According to the HSUS, it was no surprise to find that many of those receiving notice are affiliated with the leaders and spokespersons of the National Pork Producers Council, a trade group that defends confining pigs in cramped gestation crates.

The HSUS says that the crates are so restrictive that the animals cannot even turn around in them. Each of these operations confines thousands, if not tens of thousands, of pigs—with the females typically in gestation crates— and emits hundreds of pounds of airborne ammonia per day. As a result, they regularly endanger communities, farm animals, wildlife and the environment.

Some of the executives for the pork industry giants that received notices, such as the Maschhoffs and Iowa Select, also hold positions as executives and spokespersons for pork lobbying groups like the NPPC. In addition, many of the facilities receiving notice letters are controlled by Jack Decoster, whose operations have a long record of environmental, worker and food safety problems including the 2010 recall of 380 million eggs due to salmonella contamination.

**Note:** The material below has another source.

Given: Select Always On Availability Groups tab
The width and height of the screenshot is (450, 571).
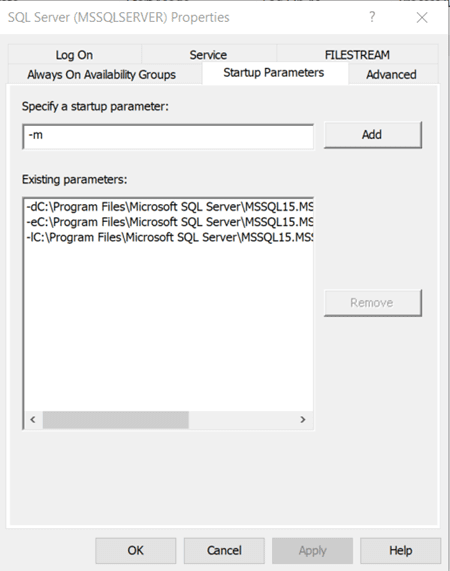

While The HSUS recognizes there are farmers who are attentive to animal welfare and environmental issues, the letters sent today illustrate how some of the wealthiest pork-producing companies apparently refuse to comply with a critical federal law for public health protection.

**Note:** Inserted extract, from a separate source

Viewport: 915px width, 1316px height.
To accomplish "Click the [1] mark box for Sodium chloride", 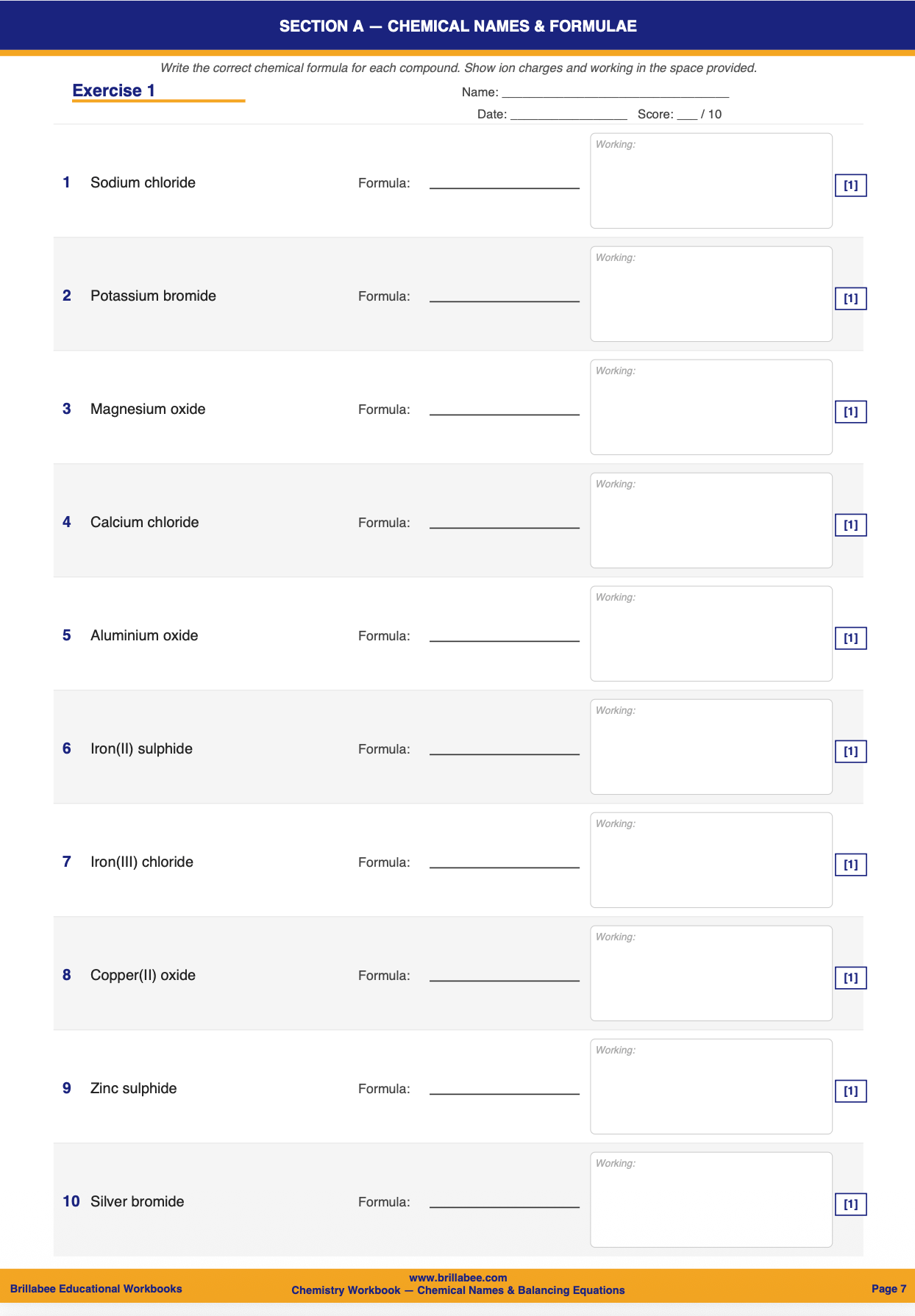I will [x=850, y=185].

“These intensive pig confinement operations are a menace to the environment, to the community, and to the animals virtually immobilized in tiny gestation crates for nearly their entire lives,“ says Jonathan Lovvorn, senior vice president and chief counsel for animal protection litigation at The HSUS. “The National Pork Producers Council’s record on environmental degradation is just as sordid as its record on the systemic mistreatment of animals.“

The notice letters are required under the federal Emergency Planning and Community Right-to-Know Act before litigation can start, according to that statute’s citizen suit provisions.

The law requires all facilities that release certain amounts of harmful contaminants to report those amounts to state and local emergency response teams. The information provides the state, emergency responders and the local community with essential information about their exposure to hazardous substances, including ammonia.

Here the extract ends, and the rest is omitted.